Business secretary Vince Cable has announced comprehensive reforms for company directors’ remuneration, including a binding vote for shareholders on pay policy and exit payments.

Cable’s package of measures aims to address corporate governance failures by empowering shareholders to engage effectively about decisions on pay.

The reforms will be introduced under the Enterprise and Regulatory Reform Bill, which is currently before Parliament. The government intends for the reforms to be enacted by October 2013. 


The measures include:



  • A binding vote on pay policy, requiring the support of a majority of shareholders voting to pass. The policy should clearly set out how pay supports the strategic objectives of the company and include better information on how directors’ pay compares to the wider workforce.
  • The binding vote will be held annually unless companies choose to leave their remuneration policy unchanged, in which case it will be compulsory at least every three years. For the first time, once a policy is approved, companies will not be able to make payments outside its scope.
  • If a company chooses to change its pay policy, it will have to put it before shareholders for re-approval. This will encourage companies to devise long-term policies and put a brake on annual pay ratcheting.
  • As part of their pay policy, companies will have to clearly explain their approach to exit payments, which will also be subject to the binding vote. When a director leaves, the company will have to promptly publish a statement of payments the director has received.
  • Companies will not be able to pay exiting directors more than shareholders have agreed. Alongside the binding vote on policy, shareholders will continue to have an annual advisory vote on how pay policy was implemented in the previous year, including actual sums paid to directors. If a company fails the advisory vote, it will be required to put its overall pay policy back to shareholders in a binding vote the following year.
  • In addition, the Financial Reporting Council will consult on updating the Corporate Governance Code so that companies should make a statement when a significant minority of shareholders vote against a pay resolution.

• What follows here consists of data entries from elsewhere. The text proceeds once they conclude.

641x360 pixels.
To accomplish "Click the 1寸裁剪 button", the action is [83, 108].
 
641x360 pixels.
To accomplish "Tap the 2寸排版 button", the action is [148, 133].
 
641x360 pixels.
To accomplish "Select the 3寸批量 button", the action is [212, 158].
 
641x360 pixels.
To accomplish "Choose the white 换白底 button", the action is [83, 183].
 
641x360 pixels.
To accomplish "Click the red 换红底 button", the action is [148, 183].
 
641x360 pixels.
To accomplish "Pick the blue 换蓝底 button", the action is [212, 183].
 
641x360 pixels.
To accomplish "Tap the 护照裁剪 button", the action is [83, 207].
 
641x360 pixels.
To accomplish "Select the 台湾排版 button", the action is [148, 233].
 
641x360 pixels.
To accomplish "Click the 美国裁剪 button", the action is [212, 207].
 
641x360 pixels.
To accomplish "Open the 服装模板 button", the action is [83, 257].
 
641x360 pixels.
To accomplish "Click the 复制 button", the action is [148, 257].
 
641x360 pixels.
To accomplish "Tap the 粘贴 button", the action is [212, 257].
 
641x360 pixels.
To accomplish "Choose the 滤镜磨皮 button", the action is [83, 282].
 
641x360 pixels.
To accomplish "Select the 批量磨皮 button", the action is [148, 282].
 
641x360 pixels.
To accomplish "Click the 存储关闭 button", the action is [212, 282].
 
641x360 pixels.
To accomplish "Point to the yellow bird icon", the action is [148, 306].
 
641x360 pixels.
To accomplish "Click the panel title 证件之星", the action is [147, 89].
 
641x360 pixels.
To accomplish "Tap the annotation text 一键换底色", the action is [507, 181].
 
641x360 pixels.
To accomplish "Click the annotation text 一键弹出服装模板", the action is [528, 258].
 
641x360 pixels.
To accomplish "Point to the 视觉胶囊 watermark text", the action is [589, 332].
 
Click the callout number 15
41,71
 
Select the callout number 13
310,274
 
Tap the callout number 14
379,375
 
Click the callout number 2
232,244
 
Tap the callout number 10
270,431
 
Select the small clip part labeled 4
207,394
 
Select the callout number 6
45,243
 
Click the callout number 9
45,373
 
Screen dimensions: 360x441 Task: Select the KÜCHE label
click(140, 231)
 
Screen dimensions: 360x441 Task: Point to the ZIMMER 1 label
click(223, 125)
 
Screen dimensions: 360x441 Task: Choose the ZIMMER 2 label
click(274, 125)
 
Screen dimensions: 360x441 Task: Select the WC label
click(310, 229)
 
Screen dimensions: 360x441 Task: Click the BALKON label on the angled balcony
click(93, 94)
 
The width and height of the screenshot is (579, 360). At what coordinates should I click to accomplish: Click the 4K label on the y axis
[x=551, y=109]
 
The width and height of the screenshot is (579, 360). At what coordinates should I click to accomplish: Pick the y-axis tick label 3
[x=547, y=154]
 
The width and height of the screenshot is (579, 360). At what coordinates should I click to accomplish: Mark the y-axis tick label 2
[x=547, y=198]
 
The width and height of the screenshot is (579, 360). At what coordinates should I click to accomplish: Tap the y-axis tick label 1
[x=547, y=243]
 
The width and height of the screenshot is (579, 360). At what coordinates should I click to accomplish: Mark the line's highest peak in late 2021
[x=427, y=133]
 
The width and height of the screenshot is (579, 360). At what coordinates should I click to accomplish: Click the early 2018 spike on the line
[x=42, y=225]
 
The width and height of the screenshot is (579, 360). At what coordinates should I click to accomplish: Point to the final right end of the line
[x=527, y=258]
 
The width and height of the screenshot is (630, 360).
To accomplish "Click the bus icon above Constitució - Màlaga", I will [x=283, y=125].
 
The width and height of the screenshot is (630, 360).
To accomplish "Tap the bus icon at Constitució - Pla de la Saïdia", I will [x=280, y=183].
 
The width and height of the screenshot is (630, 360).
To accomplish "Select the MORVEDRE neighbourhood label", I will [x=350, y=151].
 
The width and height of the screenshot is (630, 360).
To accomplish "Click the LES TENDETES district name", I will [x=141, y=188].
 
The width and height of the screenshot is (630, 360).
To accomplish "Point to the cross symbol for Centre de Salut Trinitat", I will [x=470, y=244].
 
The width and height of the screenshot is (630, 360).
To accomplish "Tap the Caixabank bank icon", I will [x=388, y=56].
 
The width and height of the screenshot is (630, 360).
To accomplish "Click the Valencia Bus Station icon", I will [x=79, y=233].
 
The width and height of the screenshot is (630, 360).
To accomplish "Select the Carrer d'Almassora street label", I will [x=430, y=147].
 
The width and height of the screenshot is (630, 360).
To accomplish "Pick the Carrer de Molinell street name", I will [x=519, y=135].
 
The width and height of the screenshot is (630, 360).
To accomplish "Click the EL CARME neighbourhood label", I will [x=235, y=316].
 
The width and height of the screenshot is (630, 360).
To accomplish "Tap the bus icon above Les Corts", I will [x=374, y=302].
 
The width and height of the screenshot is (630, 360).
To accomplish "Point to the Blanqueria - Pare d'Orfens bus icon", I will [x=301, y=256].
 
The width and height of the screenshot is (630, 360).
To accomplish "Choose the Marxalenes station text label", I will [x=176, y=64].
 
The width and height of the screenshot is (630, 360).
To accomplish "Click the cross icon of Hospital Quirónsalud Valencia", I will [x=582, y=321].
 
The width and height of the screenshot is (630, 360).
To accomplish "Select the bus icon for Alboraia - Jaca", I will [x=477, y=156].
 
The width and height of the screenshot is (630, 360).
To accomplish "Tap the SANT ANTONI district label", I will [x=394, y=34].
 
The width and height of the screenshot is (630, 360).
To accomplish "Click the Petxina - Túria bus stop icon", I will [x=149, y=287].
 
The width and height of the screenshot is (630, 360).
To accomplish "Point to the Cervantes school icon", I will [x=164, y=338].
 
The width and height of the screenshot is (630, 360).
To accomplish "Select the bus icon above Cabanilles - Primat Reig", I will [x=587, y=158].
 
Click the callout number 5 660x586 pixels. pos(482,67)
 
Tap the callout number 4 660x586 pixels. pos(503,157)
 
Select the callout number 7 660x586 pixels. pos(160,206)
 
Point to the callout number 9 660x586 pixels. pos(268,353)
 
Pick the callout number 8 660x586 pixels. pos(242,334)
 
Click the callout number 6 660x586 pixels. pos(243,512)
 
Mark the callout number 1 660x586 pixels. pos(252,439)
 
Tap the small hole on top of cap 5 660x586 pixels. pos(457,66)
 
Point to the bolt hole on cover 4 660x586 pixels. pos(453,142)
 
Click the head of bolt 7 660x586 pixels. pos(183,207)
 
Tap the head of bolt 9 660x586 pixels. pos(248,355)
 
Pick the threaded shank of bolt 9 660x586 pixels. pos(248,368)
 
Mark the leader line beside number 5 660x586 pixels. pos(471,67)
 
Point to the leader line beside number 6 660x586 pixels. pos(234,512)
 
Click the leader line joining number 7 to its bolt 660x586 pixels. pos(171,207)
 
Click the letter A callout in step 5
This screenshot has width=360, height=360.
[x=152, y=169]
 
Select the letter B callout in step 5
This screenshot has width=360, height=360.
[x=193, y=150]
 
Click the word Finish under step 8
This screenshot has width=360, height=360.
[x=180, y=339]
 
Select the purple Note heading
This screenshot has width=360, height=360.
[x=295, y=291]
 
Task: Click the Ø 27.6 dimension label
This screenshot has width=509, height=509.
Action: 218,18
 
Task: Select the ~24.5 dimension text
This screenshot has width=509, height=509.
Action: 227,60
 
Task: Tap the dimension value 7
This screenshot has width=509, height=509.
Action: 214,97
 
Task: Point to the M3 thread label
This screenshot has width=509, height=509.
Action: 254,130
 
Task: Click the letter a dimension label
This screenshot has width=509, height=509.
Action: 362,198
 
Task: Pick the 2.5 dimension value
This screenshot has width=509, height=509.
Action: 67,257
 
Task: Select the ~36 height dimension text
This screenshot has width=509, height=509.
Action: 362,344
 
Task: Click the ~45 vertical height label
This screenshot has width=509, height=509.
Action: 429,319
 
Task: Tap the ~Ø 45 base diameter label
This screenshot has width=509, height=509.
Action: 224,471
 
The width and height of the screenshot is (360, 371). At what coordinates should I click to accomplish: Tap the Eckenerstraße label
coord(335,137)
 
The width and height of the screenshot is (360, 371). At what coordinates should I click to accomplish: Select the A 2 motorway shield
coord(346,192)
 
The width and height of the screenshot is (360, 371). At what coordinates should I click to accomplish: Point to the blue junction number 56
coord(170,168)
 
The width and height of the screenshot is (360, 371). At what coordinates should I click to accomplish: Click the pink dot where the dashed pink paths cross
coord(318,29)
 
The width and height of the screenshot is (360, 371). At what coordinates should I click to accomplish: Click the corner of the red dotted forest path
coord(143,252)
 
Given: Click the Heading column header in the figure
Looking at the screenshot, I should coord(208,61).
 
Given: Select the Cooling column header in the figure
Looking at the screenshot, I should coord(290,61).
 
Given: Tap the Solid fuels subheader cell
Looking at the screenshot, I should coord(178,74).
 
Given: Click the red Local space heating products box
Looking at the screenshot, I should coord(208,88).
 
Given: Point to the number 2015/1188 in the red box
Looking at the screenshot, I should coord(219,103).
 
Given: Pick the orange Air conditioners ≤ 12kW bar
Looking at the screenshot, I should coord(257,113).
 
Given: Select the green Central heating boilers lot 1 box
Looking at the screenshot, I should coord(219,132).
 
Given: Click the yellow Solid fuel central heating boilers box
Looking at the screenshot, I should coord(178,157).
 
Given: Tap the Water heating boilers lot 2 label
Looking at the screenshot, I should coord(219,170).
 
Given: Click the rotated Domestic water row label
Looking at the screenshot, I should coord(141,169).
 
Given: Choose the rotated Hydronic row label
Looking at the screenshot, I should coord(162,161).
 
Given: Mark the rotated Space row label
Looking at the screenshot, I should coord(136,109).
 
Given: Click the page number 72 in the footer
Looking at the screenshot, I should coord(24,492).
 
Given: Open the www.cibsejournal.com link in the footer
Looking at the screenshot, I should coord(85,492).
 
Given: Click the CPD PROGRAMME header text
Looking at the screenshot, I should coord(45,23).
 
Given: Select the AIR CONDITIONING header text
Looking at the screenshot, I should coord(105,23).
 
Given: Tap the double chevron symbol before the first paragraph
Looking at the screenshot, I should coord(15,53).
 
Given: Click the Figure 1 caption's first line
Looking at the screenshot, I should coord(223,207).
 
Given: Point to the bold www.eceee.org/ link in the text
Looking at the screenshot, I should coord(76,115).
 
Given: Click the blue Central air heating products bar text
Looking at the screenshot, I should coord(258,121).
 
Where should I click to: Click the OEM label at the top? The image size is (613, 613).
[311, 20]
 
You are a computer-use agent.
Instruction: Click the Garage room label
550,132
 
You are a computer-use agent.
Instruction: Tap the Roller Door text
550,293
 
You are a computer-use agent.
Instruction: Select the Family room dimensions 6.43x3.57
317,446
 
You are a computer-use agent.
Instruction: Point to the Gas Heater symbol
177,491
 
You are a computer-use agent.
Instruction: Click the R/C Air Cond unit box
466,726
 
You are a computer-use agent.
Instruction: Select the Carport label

    Companies will have to report a single figure for the total pay their directors received for the year. This figure will cover all rewards received by directors, including bonuses and long-term incentives. Companies will also have to report details of whether they met performance measures and a comparison between company performance and chief executives’ pay. 



    Cable said:
“At a time when the global economy remains fragile, it is neither sustainable nor justifiable to see directors’ pay rising at 10% a year, while the performance of listed companies lags behind and many employees are having their pay cut or frozen.

    “In January we kicked off a national debate aimed at encouraging shareholders to become more actively engaged as company owners in better aligning directors’ pay with performance. I have been greatly encouraged by the ‘shareholder spring’ and I want to see that momentum sustained. That is why I am bringing forward legislation to strengthen the powers of shareholders through a binding vote on pay.”

    Christopher Johnson, UK head of Mercer’s human capital business, said: “By making the binding vote on the remuneration policy effective for three years, some of the difficulties we foresaw will be mitigated - in particular returning to shareholders with amended proposals in the event of a negative vote.

    “Current levels and approaches to executive pay reflect a market failure. We understand the government’s focus on investor responsibilities but we believe that board effectiveness is equally important and would like to see the government and companies put a greater focus on this area.”

    “We are concerned that the new requirements may restrict companies’ ability to adapt their reward offerings to reflect changing business environments and markets for talent. However, a triennial binding vote should encourage companies to adopt a longer term and transparent approach to their executives’ pay.”